China army corruption
China's Central Military Commission former Vice Chairman General Guo Boxiong shakes hands with military officers in Shijiazhuang, Hebei province, China, February 1, 2007. Reuters/Stringer

BEIJING (Reuters) - The Chinese military's official newspaper warned on Sunday that a corrupt army would not win wars, three days after the government announced a former senior officer would be prosecuted for graft.

Serving and retired Chinese military officers as well as state media have questioned whether China's armed forces are too corrupt to fight and win a war.

President Xi Jinping has made weeding out corruption in the armed forces a top goal and several senior officers have been felled, including two of China's most senior former military officers, Xu Caihou and Guo Boxiong.

The government said on Thursday that it would prosecute Guo for corruption. Xu died ofcancer in March.

"If we allow the growth and spread of corruption, the guns will rust, the pillars will collapse," the People's Liberation Army Daily said in a front-page editorial.

"History has repeatedly proven that if corruption is not eliminated, we will defeat ourselves even before a war."

High-ranking officers such as Xu and Guo affected the morale of the people and had a severe impact on the soldiers' beliefs and convictions, the paper said.

State media had previously focused on how corruption was a key reason for China's defeat to Japan in the waning years of the Qing dynasty.
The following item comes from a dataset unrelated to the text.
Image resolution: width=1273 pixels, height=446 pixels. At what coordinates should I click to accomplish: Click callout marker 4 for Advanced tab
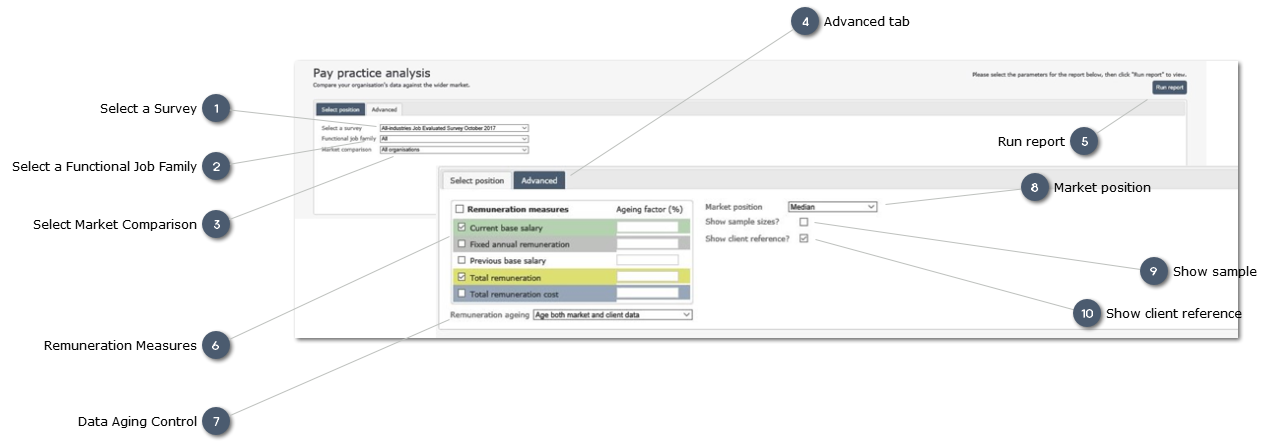pyautogui.click(x=805, y=22)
China stepped up a crackdown on corruption in the military in the late 1990s, banning the People's Liberation Army from engaging in business.

However, analysts have said the military has been involved in commercial dealings in recent years due to a lack of checks and balances.

The buying and selling of senior jobs in the military, an open secret, has worried reformers who say it leads to those with talent being cast aside and damages morale.

Xi's graft crackdown has coincided with increased efforts to modernize forces that are projecting power across the disputed waters of the East and South China Seas, although it has not fought a war in decades.